Because you are disabled.

File for disability benefits.

Appeal your case.

How you presented your initial application was the best you could do at that time given what you knew and were told.

But, if you were not successful, appeal (1) because you are disabled and (2) because you can improve on your presentation.

Friday, February 21, 2014

The Grammatical Rule of the Last Antecedent


When the five-step disability evaluation process reaches step 4, Social Security considers whether a claimant can do his past work.  When a claimant can do his past work, he is found not disabled.  When a claimant cannot do his past work, the analysis moves on to consider whether the claimant can do any other work.

In the 2003 decision, Barnhart v. Thomas, 540 U.S. 20, the U.S. Supreme Court approved Social Security’s finding that a claimant was not disabled because she could do her past work.

- **Instruction 1**
According to the disability post, why should a claimant whose initial application was unsuccessful appeal? Answer in one to three sentences.
- **Instruction 2**
Summarize the disability post in three sentences.
The material placed after the disability post plays no part in this.

- **Data**
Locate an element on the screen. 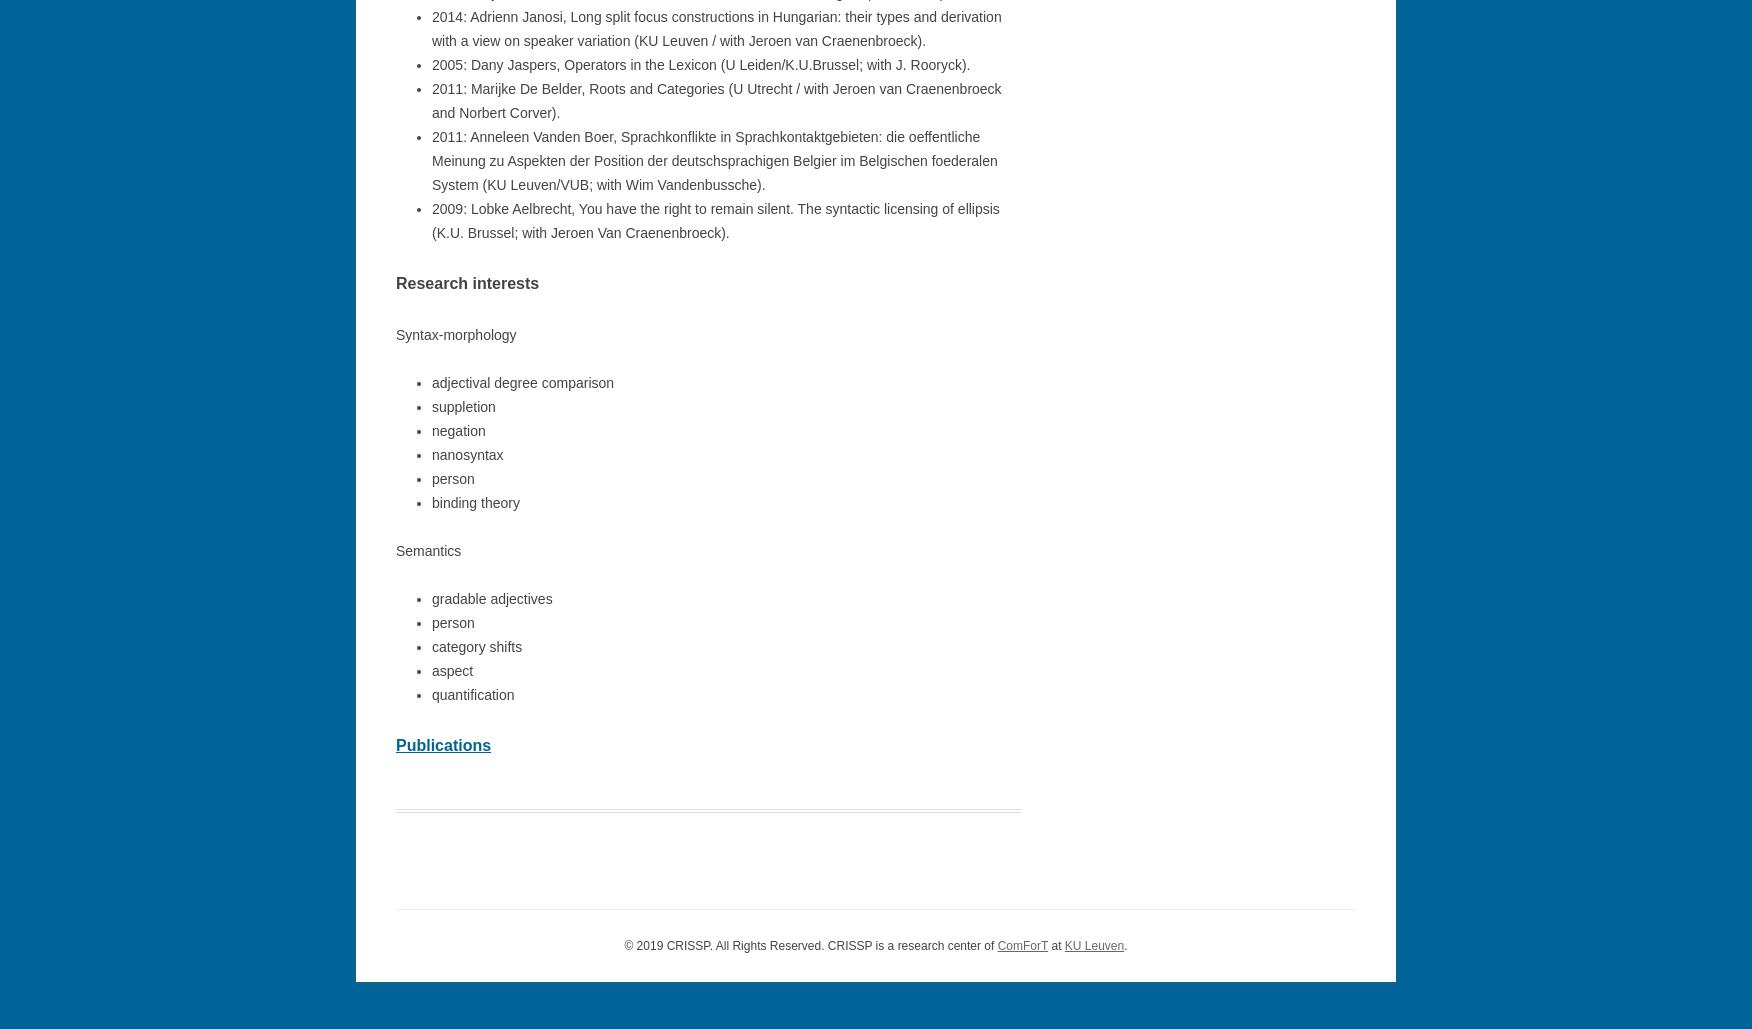 This screenshot has width=1752, height=1029. '© 2019 CRISSP. All Rights Reserved. CRISSP is a research center of' is located at coordinates (624, 945).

- **Output 1**
A claimant should appeal because they are disabled and because they can improve on how they presented their case. The initial application was the best they could do with what they knew and were told at the time.

- **Output 2**
The post urges disabled people to file for disability benefits and to appeal if unsuccessful, since they are disabled and can improve their presentation. At step 4 of the five-step evaluation, Social Security asks whether a claimant can do past work: if so, the claimant is found not disabled, and if not, the analysis turns to whether the claimant can do any other work. In Barnhart v. Thomas (2003), the U.S. Supreme Court approved a finding that a claimant was not disabled because she could do her past work.